> **Activity**:
From the post below on deleting a range of keys in badger, copy the stretch from "With the support" through "database for cleanings." word for word.

> **Extract to read**:
##########
Drop/Delete Range of Keys

Moved from GitHub badger/922

Posted by 256dpi:

TL;DR

It would be wonderful if badger would support some sort of optimized way to handle deletion of a range of keys. Inspiration can be taken from other projects like RocksDB which implements a special range delete tombstone: DeleteRange: A New Native RocksDB Operation | RocksDB.

Use Case

I’m currently working on quasar which builds on badger to implement a persistent queue. There is a small runnable example here: quasar/example/main.go at master · 256dpi/quasar · GitHub. The whole thing works pretty well and in a basic setup with one producer and one consumer the steady throughput is about 100’000 messages/second on my computer. I think with badger not being necessarily optimized for that workload it’s pretty neat! :+1:

Since the queue has a fixed size, there is a “cleaner” process that periodically deletes processed messages to free space in the queue. This process iterates over the keys and removes them in using one or two transactions: quasar/ledger.go at master · 256dpi/quasar · GitHub.

Unfortunately, this approach is very expensive and is responsible for up to 30% of the CPU time used by the program:

The flame graph incorrectly attributes all badger.(*Iterator).prefetch calls to the initial badger.(*Iterator).Seek call. The normal graph does not make that connection and I assume they also come from the subsequent badger.(*Iterator).Next() calls.

With the support of something similar to range delete tombstones in RocksDB this would be possibly a lot faster. Also I would favor an approach that is not externally as for example db.DropPrefix is now. In my use case writes and deletes can happen at the same time and thus I would not want to block the database for cleanings.

I imagine an interface like the following:

func (txn *Txn) DeleteRange(from, to []byte) error {}

The same functionality could potentially also be used to delete based on a prefix:

func (txn *Txn) DeletePrefix(prefix []byte) error {
  return txn.DeleteRange(prefixStart(prefix), prefixEnd(prefix))
}

I didn’t to any research yet on how this could be implemented in badger. Maybe somebody from the team has already thought about this. Anyway, thanks for considering this!

vgtom commented :

Which parts of the code would i need to look to get started on this??

stale commented :

This issue has been automatically marked as stale because it has not had recent activity. It will be closed if no further activity occurs. Thank you for your contributions.

jarifibrahim commented :

This looks like a useful improvement.
##########
> **Data records**:
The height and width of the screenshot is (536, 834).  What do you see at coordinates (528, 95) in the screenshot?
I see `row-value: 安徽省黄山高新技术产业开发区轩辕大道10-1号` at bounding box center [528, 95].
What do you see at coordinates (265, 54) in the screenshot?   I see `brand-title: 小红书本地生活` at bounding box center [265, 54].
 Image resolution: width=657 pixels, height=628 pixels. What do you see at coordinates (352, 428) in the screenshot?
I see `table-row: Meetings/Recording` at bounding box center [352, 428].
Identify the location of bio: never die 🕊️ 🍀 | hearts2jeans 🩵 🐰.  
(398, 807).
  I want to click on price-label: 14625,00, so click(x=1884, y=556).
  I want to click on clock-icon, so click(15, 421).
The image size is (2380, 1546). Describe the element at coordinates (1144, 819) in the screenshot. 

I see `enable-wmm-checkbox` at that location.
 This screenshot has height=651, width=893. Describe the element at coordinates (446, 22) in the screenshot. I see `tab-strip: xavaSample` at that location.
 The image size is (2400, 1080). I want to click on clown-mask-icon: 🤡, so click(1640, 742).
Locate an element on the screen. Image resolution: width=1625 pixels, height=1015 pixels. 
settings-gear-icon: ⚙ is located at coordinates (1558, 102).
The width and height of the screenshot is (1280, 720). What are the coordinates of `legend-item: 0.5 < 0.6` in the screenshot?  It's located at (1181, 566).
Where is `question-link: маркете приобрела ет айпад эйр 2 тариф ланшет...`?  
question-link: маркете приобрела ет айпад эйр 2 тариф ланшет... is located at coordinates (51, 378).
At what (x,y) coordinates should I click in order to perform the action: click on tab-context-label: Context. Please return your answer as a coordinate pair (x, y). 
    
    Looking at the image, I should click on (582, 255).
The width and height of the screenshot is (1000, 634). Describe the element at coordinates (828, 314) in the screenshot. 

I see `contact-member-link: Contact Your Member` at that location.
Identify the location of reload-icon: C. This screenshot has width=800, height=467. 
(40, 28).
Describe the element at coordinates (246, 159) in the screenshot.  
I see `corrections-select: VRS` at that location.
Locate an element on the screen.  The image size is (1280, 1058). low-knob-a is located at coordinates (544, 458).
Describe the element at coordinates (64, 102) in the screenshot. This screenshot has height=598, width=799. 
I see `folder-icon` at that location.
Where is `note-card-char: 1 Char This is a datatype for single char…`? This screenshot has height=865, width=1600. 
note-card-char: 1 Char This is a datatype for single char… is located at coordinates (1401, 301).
##########
> **Exercise solution**:
With the support of something similar to range delete tombstones in RocksDB this would be possibly a lot faster. Also I would favor an approach that is not externally as for example db.DropPrefix is now. In my use case writes and deletes can happen at the same time and thus I would not want to block the database for cleanings.